TASKS TO COMPLETE ->
a. From the article below about the hearing officer who fell asleep, copy the passage starting with "Parents Donna Harvey" and going on through "keep Craddock alert.".
b. In the article below about the hearing officer who fell asleep, who is DeEtta Culbertson?
c. List every method that, according to Kaminsky in the article below about the hearing officer who fell asleep, the family tried in order to wake Craddock.

KELLER -- An Austin attorney who fell asleep while he presided over a Keller family's special-education due-process hearing has resigned from his role and the Texas Education Agency won't use him again, state officials said Friday.
A new hearing officer has been assigned, said DeEtta Culbertson, a TEA spokeswoman.
Myrna Silver of Dallas, the family's attorney in the hearing, said Larry Craddock periodically slept while she presented evidence and while witnesses testified in January.
"He was continuously dozing off, falling asleep," Silver said. "If the school district's attorney and I would begin to argue about something, he would rouse himself and make a ruling."
In an e-mail to Silver on Monday, Craddock said he likely "slept one or two minutes at most" during the hearing and is taking medication that causes drowsiness.
"I am writing to apologize for going to sleep during the hearing in this case," the e-mail said. "It was completely involuntary on my part. I meant no disrespect to the parties."
Craddock declined to comment further in a brief telephone interview Friday but confirmed that he apologized by e-mail.
"I can't talk about this," he said. "I have a problem, and I'm seeing doctors about it."
Attorneys for the Keller school district did not return phone calls.
Parents Donna Harvey and Sheryl Kaminsky said the hearing is about special-education services that they believe the district should have provided for their 18-year-old son. They are seeking financial restitution for treatment, therapy, legal fees and other expenses.
Their son, who they say is autistic, now attends a Dallas private school.
Kaminsky and Harvey said they tried to keep Craddock alert.
"We tried coughing loudly, dropping water bottles, slamming books, all in an effort to wake him," Kaminsky said.
She took a photo that she said shows Craddock looking at his cellphone at one point and shot footage of him that appears to show his eyes closed.
The video, posted on YouTube, had received more than 4,500 views by early Friday afternoon.
The hearing was postponed after three days, and during the break, Silver filed a motion to remove or recuse Craddock. A different hearing officer denied the motion, and the case is now postponed until April.
In his e-mail, Craddock told Silver that it is an attorney's duty to wake a sleeping judge.
Silver said she didn't know how to handle the situation and was concerned about being perceived as disrespectful.
"It was really very, very difficult, so we just let it go," she said.
Silver said that she has completed nearly all her case and that the school district has not started. She expects to have a conference call with the new hearing officer to discuss how to proceed.
"I'm certainly very happy. He's not competent, obviously, to sit and hear evidence and decide cases," Silver said.

DATA RECORDS ->
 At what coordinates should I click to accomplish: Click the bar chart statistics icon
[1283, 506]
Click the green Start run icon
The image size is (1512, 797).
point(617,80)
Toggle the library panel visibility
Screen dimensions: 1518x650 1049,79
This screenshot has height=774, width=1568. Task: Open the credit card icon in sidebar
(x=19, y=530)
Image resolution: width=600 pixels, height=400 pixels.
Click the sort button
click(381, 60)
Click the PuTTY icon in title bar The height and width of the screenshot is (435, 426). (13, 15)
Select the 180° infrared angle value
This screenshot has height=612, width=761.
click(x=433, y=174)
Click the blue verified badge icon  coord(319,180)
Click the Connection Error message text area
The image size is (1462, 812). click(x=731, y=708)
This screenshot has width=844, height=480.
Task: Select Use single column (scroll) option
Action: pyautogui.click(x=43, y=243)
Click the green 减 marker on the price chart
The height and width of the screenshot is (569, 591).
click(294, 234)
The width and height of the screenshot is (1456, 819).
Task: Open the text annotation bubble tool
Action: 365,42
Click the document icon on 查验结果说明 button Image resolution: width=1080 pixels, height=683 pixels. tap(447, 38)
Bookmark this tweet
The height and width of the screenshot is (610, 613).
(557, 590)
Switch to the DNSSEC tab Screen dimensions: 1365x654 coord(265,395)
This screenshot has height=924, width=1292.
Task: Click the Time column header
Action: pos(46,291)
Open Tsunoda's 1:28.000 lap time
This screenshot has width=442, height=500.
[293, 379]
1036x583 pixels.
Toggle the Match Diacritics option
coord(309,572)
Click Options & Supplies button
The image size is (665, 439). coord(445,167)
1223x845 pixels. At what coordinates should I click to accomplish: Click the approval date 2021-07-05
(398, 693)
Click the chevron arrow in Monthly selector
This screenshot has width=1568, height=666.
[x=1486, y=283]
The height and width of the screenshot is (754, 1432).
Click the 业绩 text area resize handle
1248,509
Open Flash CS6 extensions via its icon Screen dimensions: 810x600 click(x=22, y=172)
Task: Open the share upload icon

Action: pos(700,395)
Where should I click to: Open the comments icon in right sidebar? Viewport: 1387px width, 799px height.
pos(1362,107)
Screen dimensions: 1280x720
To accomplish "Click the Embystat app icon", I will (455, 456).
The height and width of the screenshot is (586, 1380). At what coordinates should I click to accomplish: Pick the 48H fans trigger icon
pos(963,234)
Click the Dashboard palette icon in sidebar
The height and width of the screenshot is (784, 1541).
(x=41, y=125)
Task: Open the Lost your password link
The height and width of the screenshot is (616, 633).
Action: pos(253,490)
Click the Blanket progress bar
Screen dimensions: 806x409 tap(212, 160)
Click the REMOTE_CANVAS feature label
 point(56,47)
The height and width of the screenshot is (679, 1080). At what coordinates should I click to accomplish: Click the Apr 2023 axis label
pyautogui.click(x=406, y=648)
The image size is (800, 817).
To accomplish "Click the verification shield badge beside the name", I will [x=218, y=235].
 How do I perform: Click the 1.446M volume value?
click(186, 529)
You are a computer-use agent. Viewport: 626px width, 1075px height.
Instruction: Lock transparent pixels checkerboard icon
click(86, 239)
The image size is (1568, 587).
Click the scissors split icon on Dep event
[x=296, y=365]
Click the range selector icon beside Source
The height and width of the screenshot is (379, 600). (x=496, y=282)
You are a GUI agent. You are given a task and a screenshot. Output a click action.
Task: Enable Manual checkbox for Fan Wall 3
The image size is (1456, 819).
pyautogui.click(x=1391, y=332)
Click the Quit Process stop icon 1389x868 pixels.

ANSWERS BELOW ->
a.
Parents Donna Harvey and Sheryl Kaminsky said the hearing is about special-education services that they believe the district should have provided for their 18-year-old son. They are seeking financial restitution for treatment, therapy, legal fees and other expenses.
Their son, who they say is autistic, now attends a Dallas private school.
Kaminsky and Harvey said they tried to keep Craddock alert.

b. A spokeswoman for the Texas Education Agency.

c.
- Coughing loudly
- Dropping water bottles
- Slamming books